Осколочный снаряд, посланный из танка, черным смерчем вздыбил складку земли, за которой находился Шилов, Но там его уже не было. Заметив, что башня поворачивается к орешнику, он переполз к площадке, где стояло орудие Семенова. Другого, более подходящего места для схватки с врагом он не находил. Ударить в лоб или разворотить боковое хозяйство значило подвергнуть опасности меня, так как, по мнению Шилова, я был контужен.
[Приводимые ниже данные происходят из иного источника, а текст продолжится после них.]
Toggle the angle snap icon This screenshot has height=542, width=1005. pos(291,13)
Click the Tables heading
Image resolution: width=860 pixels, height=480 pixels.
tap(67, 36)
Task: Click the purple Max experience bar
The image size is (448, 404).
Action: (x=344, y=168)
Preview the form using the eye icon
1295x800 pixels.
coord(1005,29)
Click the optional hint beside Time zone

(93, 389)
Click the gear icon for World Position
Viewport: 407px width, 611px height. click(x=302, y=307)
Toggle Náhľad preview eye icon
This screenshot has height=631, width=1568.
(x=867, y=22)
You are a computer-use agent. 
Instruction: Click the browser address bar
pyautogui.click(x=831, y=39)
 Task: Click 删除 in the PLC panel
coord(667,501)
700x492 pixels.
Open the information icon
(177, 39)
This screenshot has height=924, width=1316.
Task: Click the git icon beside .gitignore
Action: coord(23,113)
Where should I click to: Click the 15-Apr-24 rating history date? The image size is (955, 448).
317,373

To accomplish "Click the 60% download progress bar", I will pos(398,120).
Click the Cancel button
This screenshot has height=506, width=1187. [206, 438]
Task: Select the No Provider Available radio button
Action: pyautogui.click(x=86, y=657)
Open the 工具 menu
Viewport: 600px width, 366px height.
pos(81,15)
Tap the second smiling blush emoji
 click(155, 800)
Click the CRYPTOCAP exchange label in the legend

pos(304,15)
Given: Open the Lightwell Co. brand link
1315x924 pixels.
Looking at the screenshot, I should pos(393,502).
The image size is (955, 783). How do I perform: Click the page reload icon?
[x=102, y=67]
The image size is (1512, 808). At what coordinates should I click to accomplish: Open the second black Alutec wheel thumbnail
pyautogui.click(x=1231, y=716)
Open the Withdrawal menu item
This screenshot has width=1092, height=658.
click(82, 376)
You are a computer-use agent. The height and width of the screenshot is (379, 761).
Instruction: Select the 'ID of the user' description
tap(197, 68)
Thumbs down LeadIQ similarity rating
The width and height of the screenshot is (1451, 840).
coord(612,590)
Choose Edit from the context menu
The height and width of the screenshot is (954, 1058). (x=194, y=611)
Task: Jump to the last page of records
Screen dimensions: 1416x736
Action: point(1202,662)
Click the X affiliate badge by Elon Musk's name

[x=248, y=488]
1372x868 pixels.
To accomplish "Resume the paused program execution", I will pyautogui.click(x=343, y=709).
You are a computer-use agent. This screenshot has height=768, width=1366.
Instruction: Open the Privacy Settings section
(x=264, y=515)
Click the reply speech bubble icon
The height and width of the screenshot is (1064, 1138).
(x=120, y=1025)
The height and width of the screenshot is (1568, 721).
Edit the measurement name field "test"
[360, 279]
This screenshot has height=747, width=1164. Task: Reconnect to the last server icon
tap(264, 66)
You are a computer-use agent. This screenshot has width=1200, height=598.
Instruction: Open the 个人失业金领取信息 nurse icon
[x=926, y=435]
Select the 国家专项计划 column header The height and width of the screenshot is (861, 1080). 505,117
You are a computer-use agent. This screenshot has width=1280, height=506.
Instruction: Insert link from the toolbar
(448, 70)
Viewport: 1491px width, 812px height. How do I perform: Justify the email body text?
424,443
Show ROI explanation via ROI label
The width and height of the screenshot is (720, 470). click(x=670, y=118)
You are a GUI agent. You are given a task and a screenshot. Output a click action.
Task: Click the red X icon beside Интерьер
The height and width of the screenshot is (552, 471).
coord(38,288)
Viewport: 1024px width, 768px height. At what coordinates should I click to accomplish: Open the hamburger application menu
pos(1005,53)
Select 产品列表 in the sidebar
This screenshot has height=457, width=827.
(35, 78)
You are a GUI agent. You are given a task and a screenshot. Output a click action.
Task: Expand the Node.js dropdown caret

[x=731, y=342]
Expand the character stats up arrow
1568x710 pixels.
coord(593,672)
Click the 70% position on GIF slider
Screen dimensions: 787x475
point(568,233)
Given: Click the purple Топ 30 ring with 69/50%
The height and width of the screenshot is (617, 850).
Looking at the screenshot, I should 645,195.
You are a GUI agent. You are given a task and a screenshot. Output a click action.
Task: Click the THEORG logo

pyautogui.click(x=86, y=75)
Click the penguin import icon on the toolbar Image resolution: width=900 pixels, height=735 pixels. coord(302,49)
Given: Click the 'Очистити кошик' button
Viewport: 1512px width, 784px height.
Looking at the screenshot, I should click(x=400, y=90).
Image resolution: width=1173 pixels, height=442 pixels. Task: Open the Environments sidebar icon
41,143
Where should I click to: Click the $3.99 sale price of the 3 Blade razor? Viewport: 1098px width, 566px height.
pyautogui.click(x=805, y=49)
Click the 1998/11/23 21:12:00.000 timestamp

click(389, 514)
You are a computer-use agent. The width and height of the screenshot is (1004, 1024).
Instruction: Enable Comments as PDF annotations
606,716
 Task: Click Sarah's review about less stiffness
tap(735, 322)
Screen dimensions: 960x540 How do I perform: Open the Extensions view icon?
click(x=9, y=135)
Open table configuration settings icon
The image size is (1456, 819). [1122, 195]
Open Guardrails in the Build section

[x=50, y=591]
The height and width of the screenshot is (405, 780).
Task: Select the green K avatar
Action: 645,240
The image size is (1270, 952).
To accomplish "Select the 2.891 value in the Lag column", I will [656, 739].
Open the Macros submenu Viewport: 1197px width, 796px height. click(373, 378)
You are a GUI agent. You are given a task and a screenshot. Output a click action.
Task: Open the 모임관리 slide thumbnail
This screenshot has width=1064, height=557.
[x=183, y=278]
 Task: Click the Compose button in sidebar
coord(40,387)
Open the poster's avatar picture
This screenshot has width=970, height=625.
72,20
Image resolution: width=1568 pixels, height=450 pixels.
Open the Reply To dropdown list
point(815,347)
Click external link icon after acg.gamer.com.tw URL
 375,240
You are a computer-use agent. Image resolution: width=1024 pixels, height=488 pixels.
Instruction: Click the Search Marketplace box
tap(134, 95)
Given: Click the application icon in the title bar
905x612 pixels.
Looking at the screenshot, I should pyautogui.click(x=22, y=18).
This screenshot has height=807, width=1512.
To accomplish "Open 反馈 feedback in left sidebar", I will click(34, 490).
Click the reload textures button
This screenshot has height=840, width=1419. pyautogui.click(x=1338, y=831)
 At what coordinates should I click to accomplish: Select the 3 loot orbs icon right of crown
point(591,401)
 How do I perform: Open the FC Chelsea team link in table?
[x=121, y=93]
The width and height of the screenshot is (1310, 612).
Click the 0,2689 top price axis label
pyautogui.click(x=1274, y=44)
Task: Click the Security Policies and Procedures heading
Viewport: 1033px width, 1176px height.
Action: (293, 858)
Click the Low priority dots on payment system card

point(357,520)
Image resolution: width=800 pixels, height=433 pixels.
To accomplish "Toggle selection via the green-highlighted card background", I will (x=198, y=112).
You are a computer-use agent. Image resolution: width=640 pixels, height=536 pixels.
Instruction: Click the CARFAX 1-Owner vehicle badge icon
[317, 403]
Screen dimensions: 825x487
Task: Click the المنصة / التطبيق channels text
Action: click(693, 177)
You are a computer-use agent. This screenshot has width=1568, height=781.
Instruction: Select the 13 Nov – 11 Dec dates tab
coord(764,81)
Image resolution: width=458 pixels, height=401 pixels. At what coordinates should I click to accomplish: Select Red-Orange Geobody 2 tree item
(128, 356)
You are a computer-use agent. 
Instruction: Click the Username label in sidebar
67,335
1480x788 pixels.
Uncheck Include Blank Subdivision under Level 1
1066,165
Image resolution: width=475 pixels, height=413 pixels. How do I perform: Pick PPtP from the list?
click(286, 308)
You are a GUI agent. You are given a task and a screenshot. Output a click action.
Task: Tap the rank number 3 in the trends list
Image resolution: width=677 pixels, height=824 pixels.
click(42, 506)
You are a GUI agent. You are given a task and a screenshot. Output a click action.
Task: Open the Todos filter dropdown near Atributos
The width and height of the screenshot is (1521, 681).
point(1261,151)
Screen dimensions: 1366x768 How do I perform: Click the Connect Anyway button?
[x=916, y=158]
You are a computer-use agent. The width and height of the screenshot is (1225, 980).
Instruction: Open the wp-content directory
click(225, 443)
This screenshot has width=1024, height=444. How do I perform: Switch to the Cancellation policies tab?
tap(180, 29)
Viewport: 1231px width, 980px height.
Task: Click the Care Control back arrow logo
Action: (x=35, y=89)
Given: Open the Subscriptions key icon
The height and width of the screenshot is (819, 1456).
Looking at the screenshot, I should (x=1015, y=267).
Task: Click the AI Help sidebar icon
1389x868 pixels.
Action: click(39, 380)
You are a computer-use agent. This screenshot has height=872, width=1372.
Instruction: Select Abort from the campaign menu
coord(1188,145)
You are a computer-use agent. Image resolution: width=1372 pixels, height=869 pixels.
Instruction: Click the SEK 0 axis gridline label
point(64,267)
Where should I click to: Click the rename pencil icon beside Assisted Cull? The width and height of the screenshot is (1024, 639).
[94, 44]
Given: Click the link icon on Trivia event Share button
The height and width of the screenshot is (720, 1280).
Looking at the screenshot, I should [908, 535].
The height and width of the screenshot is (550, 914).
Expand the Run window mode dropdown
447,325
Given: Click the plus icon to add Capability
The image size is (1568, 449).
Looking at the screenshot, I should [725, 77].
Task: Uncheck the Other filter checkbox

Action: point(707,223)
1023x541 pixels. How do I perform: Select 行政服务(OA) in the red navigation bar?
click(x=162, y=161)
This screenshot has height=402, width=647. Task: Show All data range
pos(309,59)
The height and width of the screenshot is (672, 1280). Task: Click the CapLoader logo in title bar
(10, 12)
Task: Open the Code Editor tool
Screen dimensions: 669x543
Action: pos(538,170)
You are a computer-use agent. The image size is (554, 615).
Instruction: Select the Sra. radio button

Оказавшись в тылу, он впился глазами в широкий зад танка и, когда пламя полыхнуло из ствола, метнул две гранаты, поставив точку бутылками с зажигательной смесью.
Танк запылал. Шилов вывел из строя двигатель и сам пустился к гребню высоты. Зачем пустился, куда, не знаю. Не подумал, что в горящем танке мог остаться живой немец. И точно. Пулеметная очередь хлестнула Шилова по ногам. Шилов согнулся, схватился обеими руками за больное место, закачался и упал лицом вниз. Он только слышал винтовочный выстрел с левого фланга и лежал там, где я его нашел.
— Выходит, в дивизионе осталось в живых трое?
— Да, товарищ старший лейтенант, из артиллеристов — трое, — вздохнул Ершов. — Третий — стрелявший в немецкого танкиста.